Porozumienie Gowina z Kukizem miało polegać na zobowiązaniu do zgłaszania wspólnych projektów ustaw w Sejmie. Chodzi m.in. o projekt ustawy o powołaniu instytucji sędziów pokoju czy ustawy antykorupcyjnej (te postulaty Kukiz dogadał bezpośrednio z Kaczyńskim). Współpraca Gowina z Kukizem miała opierać się także na wspólnym przygotowywaniu nowych rozwiązań dla przedsiębiorców - te jednak znajdą się w „Polskim Ładzie" i będą firmowane przez premiera Mateusza Morawieckiego.
- Głosy ludzi Pawła Kukiza będą istotne przy realizacji założeń z naszego sztandarowego programu, jakim będzie "Polski Ład" - mówi nam współpracownik prezesa PiS.
Adam Bielan odpowiada Jarosławowi Gowinowi. "Ma tupet"
Wspólny start w wyborach? Na razie Kukiz się dystansuje
Niektóre media twierdziły, że chodzi o coś jeszcze: potencjalny wspólny start w kolejnych wyborach parlamentarnych. Czy faktycznie na ten temat toczą się rozmowy? Kukiz kategorycznie zaprzecza.
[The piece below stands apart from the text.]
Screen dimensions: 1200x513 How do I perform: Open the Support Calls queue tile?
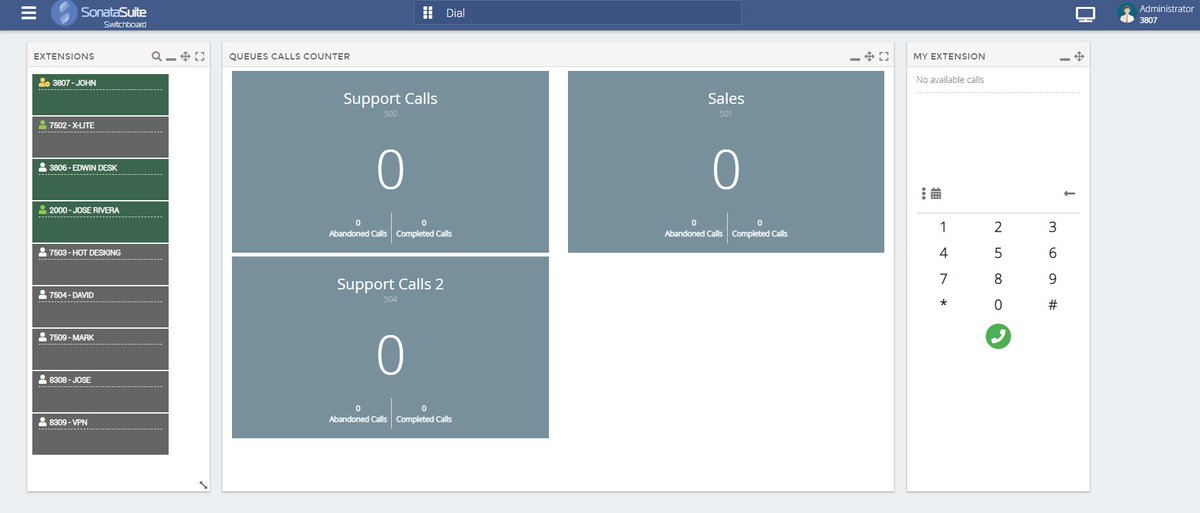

- Nic nie jest przesądzone, ale uważam, że to jest naturalny rozwój wydarzeń. Uważam, że Paweł Kukiz zrozumiał już, że można swoje cele i idee realizować tylko wtedy, gdy ma się swoją siłę polityczną, a taką siłę zapewni sobie z PiS - uważa europoseł tej partii Ryszard Czarnecki.
- Ja myślę, że Paweł Kukiz rozważa bliższą współpracę polityczną z naszym obozem - dodaje polityk partii rządzącej.
A pytany przez nas o te doniesienia rzecznik PiS Radosław Fogiel powiedział niedawno w programie "Tłit": - Jeśli Paweł Kukiz chciałby w przyszłości startować z list PiS, to ma szanse. Pytanie, jakie plany ma sam Paweł Kukiz.
Kilkanaście dni temu prezes PiS Jarosław Kaczyński pytany, czy z Kukizem da się rządzić, odparł: "Mam nadzieję, że są sprawy, w których możemy współdziałać". - Pytanie zasadnicze dotyczy tego, czy będzie chciał pracować w ramach stabilnego porozumienia politycznego - stwierdził Kaczyński.
- Osobiście bardzo Pawła Kukiza polubiłem. Kiedyś, po dłuższym spotkaniu przy kolacji i po kilku lampkach, powiedział mi nawet, że ładnie śpiewam. Tym już całkowicie pozyskał moją sympatię - przyznał prezes PiS.